Lionsgate Television announced yesterday its latest project in development: a TV show based on journalist Nick Bilton’s book Hatching Twitter: The True Story of Money, Power, Friendship and Betrayal. While the project hasn’t been guaranteed a series order yet, Lionsgate is the studio behind hits like Orange Is the New Black, Nurse Jackie, and Weeds. Unfortunately for Lionsgate, the Twitter television show just doesn’t look like it’s going to be good.
It was only a matter of time before some forward-thinking studio snapped up the rights to the novel—in Bilton’s case, it took exactly one month and two weeks from release date. Given the finite edge to the creation story, as well as the success of The Social Network, it’s an interesting move on Bilton’s part to shoot for television rather than film for the screen version. (It’s hard to imagine the constant theme throughout the book of greed didn’t rub off on Bilton a bit; a television series pays far better than a film can.) As Maud Newton foreshadowed in the New York Times Sunday Book Review of Hatching Twitter, “Bilton sketches the founders’ backgrounds and personalities in quick, skillful strokes that will serve the eventual screenwriter, director and storyboard artist well; these are characters made for the big screen.”

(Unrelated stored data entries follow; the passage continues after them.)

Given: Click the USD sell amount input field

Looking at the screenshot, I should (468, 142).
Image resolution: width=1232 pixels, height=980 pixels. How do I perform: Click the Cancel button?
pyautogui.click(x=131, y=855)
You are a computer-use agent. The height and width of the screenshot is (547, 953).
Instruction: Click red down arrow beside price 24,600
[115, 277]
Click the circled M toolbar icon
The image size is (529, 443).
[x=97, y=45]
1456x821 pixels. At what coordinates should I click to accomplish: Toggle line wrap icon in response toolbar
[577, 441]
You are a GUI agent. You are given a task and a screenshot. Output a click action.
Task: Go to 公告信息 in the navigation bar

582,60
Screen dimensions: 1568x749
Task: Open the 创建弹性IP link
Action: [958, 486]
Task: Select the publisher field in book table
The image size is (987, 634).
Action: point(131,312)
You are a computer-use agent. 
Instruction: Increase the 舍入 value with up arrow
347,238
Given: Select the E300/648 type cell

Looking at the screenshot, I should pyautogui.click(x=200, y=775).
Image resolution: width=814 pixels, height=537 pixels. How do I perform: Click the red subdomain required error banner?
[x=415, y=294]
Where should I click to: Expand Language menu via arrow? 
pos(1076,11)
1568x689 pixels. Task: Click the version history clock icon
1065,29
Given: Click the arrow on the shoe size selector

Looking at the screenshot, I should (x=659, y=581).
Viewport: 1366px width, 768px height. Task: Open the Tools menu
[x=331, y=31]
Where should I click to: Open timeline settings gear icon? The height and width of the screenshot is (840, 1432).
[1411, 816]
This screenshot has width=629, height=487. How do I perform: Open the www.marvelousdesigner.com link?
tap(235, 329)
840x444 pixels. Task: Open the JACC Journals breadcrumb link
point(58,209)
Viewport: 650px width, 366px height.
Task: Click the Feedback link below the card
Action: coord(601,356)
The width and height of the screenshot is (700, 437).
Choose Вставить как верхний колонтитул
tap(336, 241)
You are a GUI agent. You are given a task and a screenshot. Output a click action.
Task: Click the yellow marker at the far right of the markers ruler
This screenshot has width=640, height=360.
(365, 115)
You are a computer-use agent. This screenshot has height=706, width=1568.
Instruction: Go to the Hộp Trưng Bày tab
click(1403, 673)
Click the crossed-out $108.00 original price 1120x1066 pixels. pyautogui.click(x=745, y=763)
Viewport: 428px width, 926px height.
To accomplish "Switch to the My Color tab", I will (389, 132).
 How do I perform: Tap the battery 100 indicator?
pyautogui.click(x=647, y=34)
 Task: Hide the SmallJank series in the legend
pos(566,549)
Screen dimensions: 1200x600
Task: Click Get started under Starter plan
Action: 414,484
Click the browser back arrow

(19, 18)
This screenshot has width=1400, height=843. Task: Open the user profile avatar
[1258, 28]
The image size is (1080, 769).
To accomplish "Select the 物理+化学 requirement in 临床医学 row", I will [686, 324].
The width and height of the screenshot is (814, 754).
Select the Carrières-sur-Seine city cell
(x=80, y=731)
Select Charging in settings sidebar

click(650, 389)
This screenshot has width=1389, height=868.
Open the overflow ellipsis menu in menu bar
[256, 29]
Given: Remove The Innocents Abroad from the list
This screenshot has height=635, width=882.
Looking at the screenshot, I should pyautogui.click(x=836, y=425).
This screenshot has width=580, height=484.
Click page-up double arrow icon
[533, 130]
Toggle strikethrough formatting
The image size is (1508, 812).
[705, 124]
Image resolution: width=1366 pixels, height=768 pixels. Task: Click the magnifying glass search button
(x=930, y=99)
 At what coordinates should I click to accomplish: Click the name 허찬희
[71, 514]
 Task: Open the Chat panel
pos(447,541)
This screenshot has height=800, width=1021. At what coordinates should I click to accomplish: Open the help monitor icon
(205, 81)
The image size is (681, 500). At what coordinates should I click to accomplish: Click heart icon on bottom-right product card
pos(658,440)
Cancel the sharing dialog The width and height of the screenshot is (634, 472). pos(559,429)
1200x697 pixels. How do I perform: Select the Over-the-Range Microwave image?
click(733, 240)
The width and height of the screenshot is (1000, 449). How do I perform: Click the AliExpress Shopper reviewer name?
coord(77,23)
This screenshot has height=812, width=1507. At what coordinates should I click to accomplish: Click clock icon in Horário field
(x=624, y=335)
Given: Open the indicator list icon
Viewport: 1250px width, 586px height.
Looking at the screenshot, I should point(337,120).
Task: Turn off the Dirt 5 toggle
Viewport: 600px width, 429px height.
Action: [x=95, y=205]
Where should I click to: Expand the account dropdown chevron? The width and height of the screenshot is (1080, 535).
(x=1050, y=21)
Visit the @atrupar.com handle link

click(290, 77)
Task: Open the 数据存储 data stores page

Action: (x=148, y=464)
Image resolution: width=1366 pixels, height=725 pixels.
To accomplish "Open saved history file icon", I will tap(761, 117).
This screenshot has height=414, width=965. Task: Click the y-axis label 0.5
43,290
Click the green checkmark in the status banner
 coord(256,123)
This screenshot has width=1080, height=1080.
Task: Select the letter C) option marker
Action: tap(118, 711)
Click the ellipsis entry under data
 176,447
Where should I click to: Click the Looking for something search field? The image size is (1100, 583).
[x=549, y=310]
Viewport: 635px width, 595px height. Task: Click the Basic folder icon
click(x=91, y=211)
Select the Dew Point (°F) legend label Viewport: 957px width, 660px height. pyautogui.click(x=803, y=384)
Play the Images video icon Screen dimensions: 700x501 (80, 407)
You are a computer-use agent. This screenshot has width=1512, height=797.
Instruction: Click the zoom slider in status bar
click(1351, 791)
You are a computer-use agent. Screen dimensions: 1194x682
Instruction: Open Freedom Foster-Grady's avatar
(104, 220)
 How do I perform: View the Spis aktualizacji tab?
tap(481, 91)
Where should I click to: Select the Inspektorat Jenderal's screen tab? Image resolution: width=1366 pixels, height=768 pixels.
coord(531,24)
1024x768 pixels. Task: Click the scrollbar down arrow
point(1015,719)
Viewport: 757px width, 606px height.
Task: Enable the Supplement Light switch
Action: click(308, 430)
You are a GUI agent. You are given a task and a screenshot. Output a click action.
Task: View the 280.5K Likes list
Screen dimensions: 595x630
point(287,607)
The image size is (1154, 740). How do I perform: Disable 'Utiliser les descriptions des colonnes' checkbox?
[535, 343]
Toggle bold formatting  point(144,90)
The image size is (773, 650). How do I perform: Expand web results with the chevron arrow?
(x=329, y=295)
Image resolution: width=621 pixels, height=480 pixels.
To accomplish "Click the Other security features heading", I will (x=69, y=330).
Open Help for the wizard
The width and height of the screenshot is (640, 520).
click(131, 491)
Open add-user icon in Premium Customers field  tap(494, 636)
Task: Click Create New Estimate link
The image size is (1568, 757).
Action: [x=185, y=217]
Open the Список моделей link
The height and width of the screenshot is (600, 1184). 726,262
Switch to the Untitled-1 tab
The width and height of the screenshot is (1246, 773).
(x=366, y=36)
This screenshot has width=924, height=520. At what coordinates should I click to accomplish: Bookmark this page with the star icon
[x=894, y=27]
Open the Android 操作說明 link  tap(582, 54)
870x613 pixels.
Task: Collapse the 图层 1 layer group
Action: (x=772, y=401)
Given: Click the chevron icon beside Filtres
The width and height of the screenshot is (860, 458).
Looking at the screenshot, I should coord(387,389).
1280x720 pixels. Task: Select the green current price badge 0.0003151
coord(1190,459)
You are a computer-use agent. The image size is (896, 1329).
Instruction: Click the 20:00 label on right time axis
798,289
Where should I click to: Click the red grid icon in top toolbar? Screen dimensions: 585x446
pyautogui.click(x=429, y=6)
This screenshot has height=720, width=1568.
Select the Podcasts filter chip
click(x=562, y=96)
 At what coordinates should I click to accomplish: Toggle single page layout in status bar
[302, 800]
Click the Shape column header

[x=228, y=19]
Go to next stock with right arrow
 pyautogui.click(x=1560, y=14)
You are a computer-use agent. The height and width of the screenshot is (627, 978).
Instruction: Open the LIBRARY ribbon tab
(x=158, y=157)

Given its larger-than-ife story and sharply defined characters, why is the Twitter TV show doomed to fail?
i’ve been trying not to be morbid lately but dear god i hope i die before we all use twitter to livetweet a television show about twitter
— pilot (@pilotbacon) December 18, 2013
Primarily, television shows about Web culture have a hard time finding their footing. Given the ephemeral nature of what’s popular on the Internet, it’s hard to nail down what will be trending in the near future. In the year and a half since last May’s Facebook IPO, the Internet has seen the powerful rise of Instagram, Snapchat, Vine, and the supplantation of Twitter over Facebook as the medium of choice among millennials.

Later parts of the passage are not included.